Liposarcoma is the commonest soft tissue tumour in the human body. However, it is extremely rare in the pouch of Douglas. Only a few cases of carcinosarcoma in the Pouch of Douglas have been reported so far.   Primary malignancies of the POD are exceedingly rare.  On extensive search of current English literature by the authors, we identified around 40 cases of primary malignancies of the Pouch of Douglas. The first case was reported by Dockerty et al. (1954).
Papillary serous carcinoma, clear cell adenocarcinoma, adenosarcoma and carcinosarcoma are some of the Mullerian types of POD malignancies. Placenta site trophoblastic tumor, extragastrointestinal stromal tumour and malignant mesothelioma are some other tumor types that have been reported.   Wong et al., concluded that there was no consensus on the optimal treatment for POD malignancies.
These lesions are often diagnosed as uterine or ovarian, especially if large, as they occupy most of the pelvis. Even imaging studies often fail to identify them separately.  
The presenting symptoms almost always include abdominal pain and distention, and abnormal uterine bleeding. Hence, these patients are often first seen by the gynecologist.
MRI or CECT helps considerably in diagnosing these lesions, as pelvic ultrasound, often done as the first modality, usually only suggests a large pelvic mass .
Despite the CT done preoperatively, this was also thought to be a uterine tumour that was occupying the pouch of Douglas. Due to the classic Hounsfield units of the fat content, the liposarcomatous nature of the neoplasm was suggested even on the pre-operative CT scan. However, it was thought to be arising from the uterus.
Histopathology and immuno histochemistry were crucial in clinching the exact diagnosis.
The tumour was well circumscribed but not encapsulated, with infiltrative borders. Clumps of pleomorphic cells were found in more than 70% of the cut surface. There were distinct areas of MFH like, or spindle cell areas, as well as round cells, without a vascular network. The tumour was of a high grade, with enlarged nuclei, with tumour necrosis and more than 25 mitotic figures seen per 10 HPF. There were focal areas of pericytic involvement, and lipoblasts present as well. IHC was positive for vimentin, S 100, CD 34, and smooth-muscle actin, and this tumour was negative for t (12; 16) (q13 p11)—T L S CHOP (more commonly seen in the myxoid variety). Estrogen receptor was negative.
Pleomorphic liposarcoma of the uterus has also been reported in a patient on tamoxifen, but the tumour cells in that particular case were IHC positive for estrogen receptors apart from S 100 .
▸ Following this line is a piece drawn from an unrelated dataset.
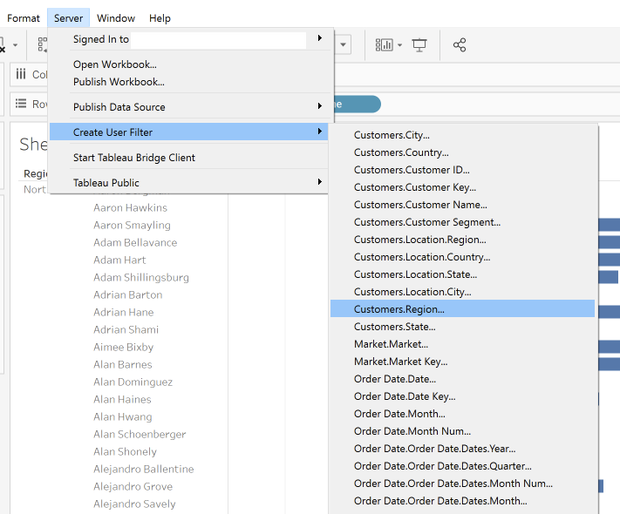
Task: Expand the Tableau Public submenu
Action: pos(320,182)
The pathological report suggested, that there was only a tiny area of secondary involvement of the uterus, pointing towards a primary POD malignancy that had secondarily infiltrated the uterus. There was no concurrent endometriosis seen on the histology, a well-known source of a pouch of Douglas neoplasm. In most of the cases, patients undergo cytoreductive surgery, which was considered by the authors to be optimal in this case. In view of the size of the tumour, the MDT recommended concurrent radiation as well as polycyclic chemotherapy and these were instituted.
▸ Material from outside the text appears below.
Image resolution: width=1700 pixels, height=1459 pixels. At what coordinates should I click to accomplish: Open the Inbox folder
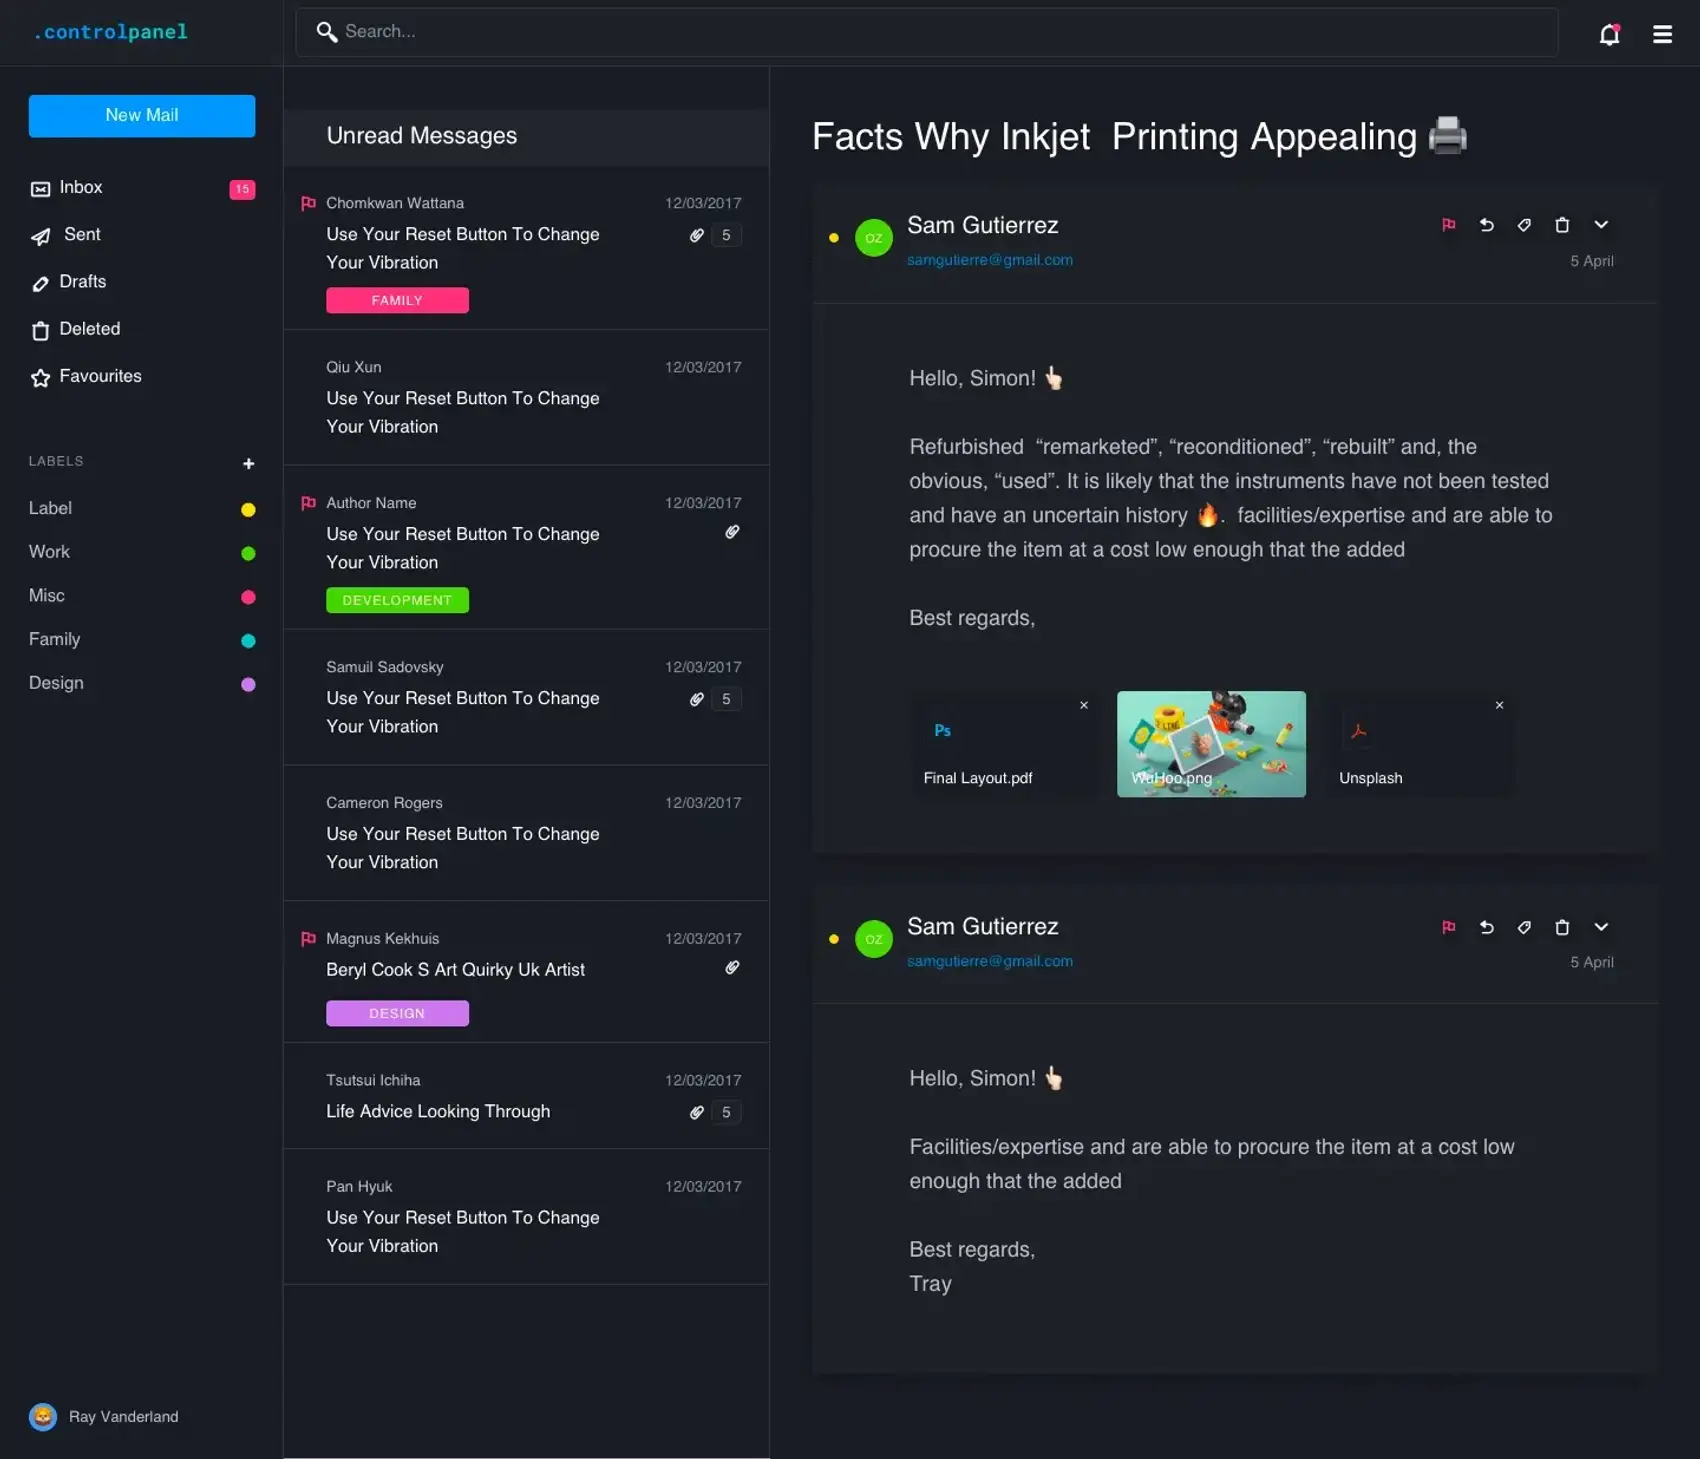[81, 188]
With an overall 39% survival rate for pleomorphic liposarcoma, and with the grade of this tumour being higher in this case, we are guarded in the prognosis for this patient. However, at the time of publication, about two years post-surgery, she seems to be free of disease, clinically and radiologically.
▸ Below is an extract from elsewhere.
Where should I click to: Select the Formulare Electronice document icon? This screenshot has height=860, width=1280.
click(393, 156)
Although liposarcomas are found everywhere, pouch of Douglas liposarcomas are a rarity. A pleomorphic type of liposarcoma, confirmed by immunohistochemistry, arising from the Pouch of Douglas, has its specific set of challenges, in diagnosis as well as treatment. The involvement of an MDT helps to choose the optimal combination of cytoreductive surgery, chemotherapy, and radiation for a given case with a POD malignancy. This case is being published for its rarity.